[ACTIVITY]
Please print, exactly, only the lines in the entries below from the line that has "Minimize the Detailed report window" through the line that has "Instruction: Click the send". Pictures don't go in.

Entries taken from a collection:
* * * * * * *
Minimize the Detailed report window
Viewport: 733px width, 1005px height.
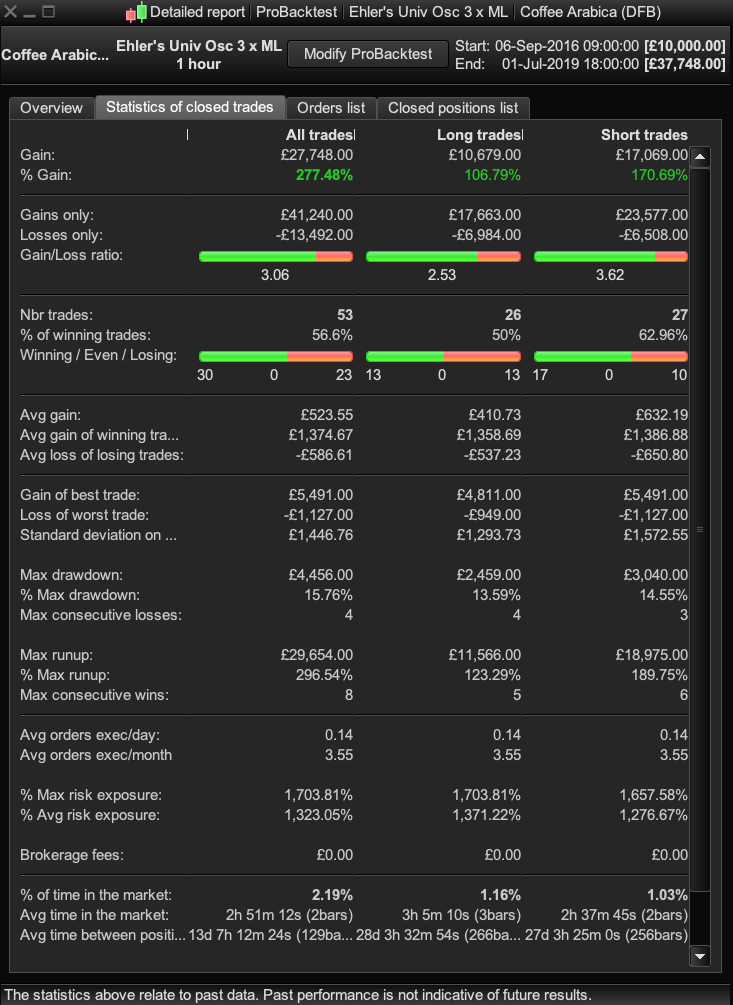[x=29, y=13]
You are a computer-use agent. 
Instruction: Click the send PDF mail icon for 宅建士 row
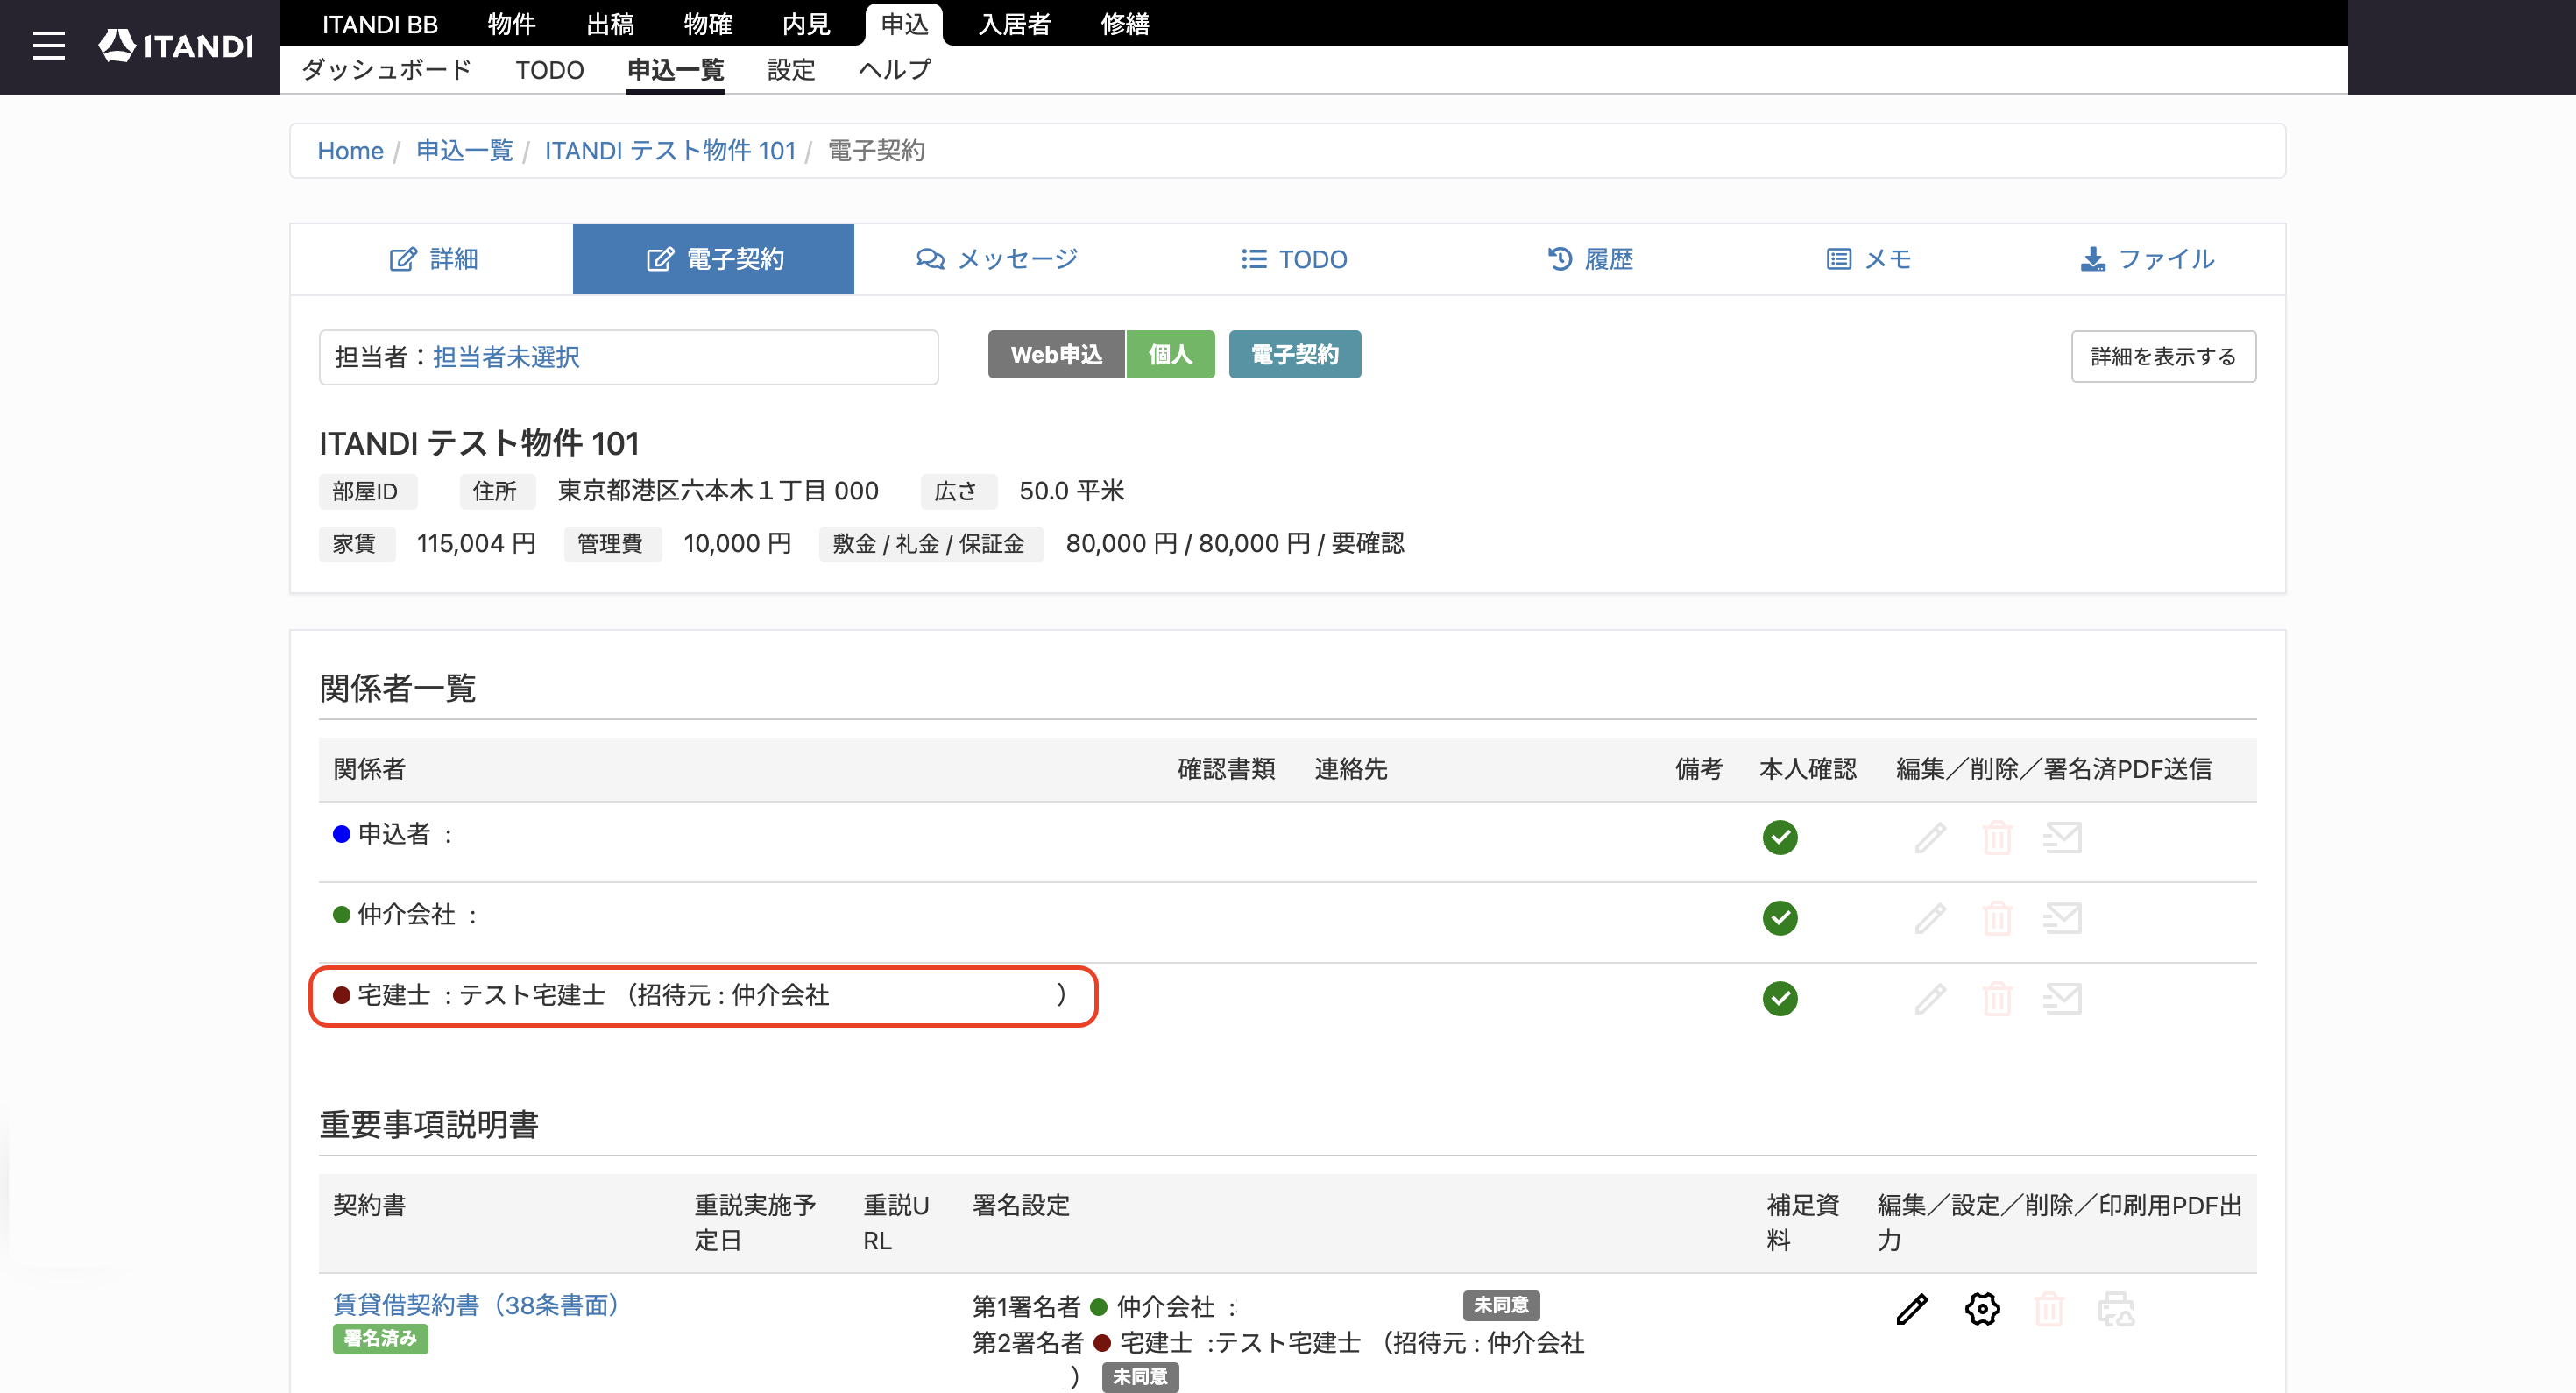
* * * * * * *
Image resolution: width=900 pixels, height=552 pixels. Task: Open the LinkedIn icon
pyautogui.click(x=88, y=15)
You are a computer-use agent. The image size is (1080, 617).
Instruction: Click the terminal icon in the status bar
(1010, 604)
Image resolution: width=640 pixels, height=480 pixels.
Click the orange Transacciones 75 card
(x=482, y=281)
* * * * * * *
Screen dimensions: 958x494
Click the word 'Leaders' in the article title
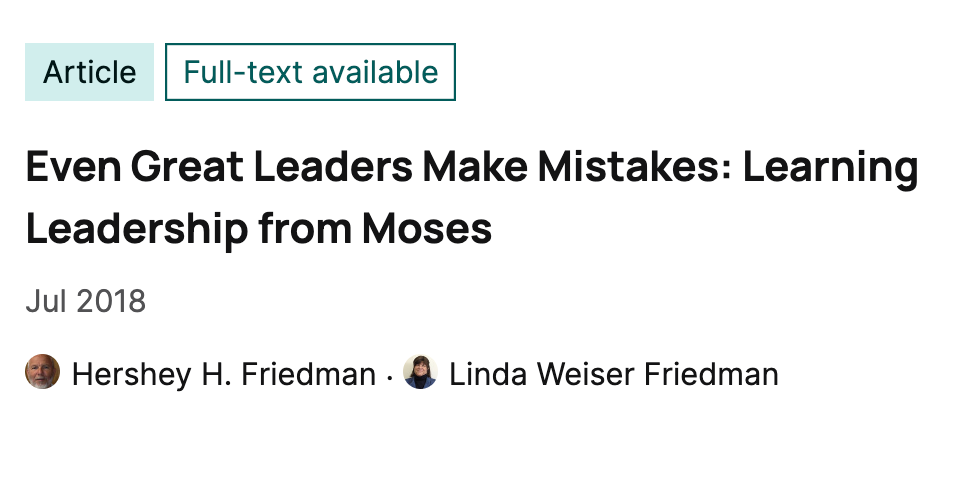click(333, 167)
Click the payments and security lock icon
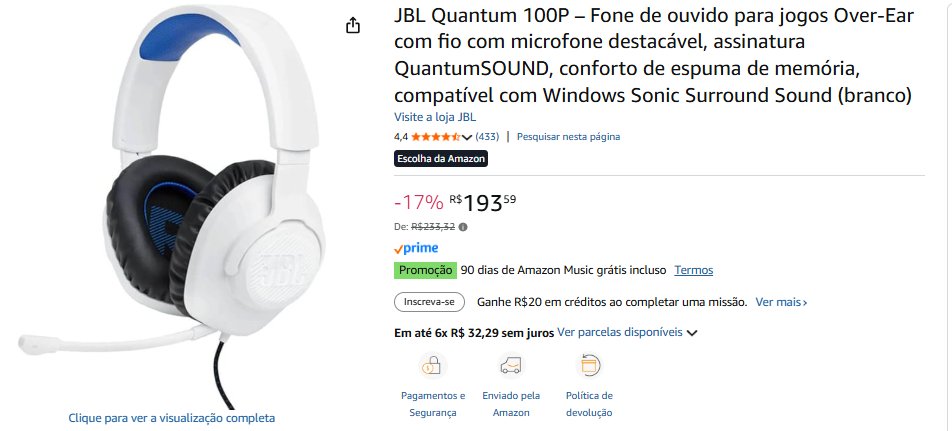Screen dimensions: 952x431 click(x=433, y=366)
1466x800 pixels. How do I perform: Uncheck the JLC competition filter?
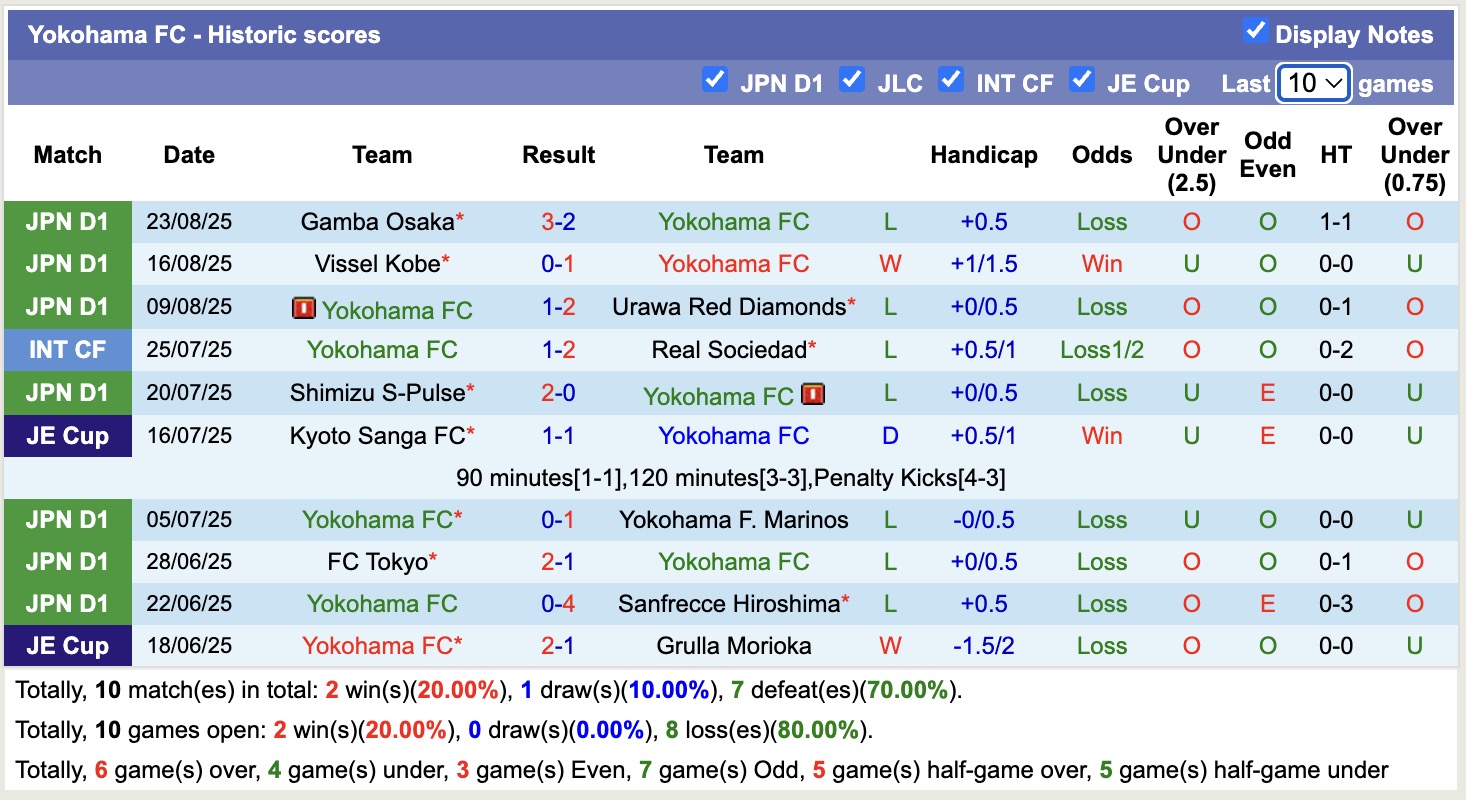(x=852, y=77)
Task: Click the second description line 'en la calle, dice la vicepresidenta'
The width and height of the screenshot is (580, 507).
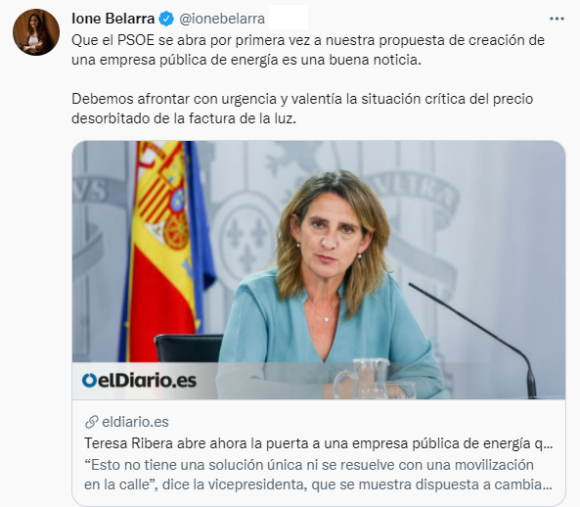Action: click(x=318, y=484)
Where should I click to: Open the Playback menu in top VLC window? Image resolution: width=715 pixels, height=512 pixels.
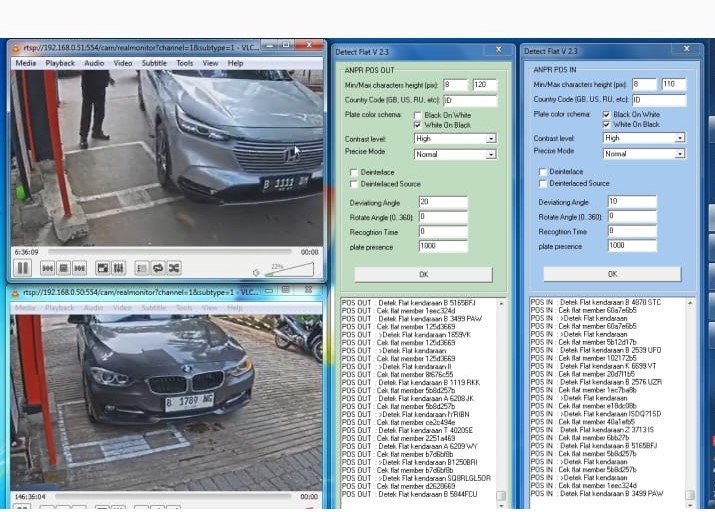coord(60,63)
* * * * * * *
[RESPONSE]
Minimize the Detailed report window
Viewport: 733px width, 1005px height.
[x=29, y=13]
You are a computer-use agent. 
Instruction: Click the send PDF mail icon for 宅建士 row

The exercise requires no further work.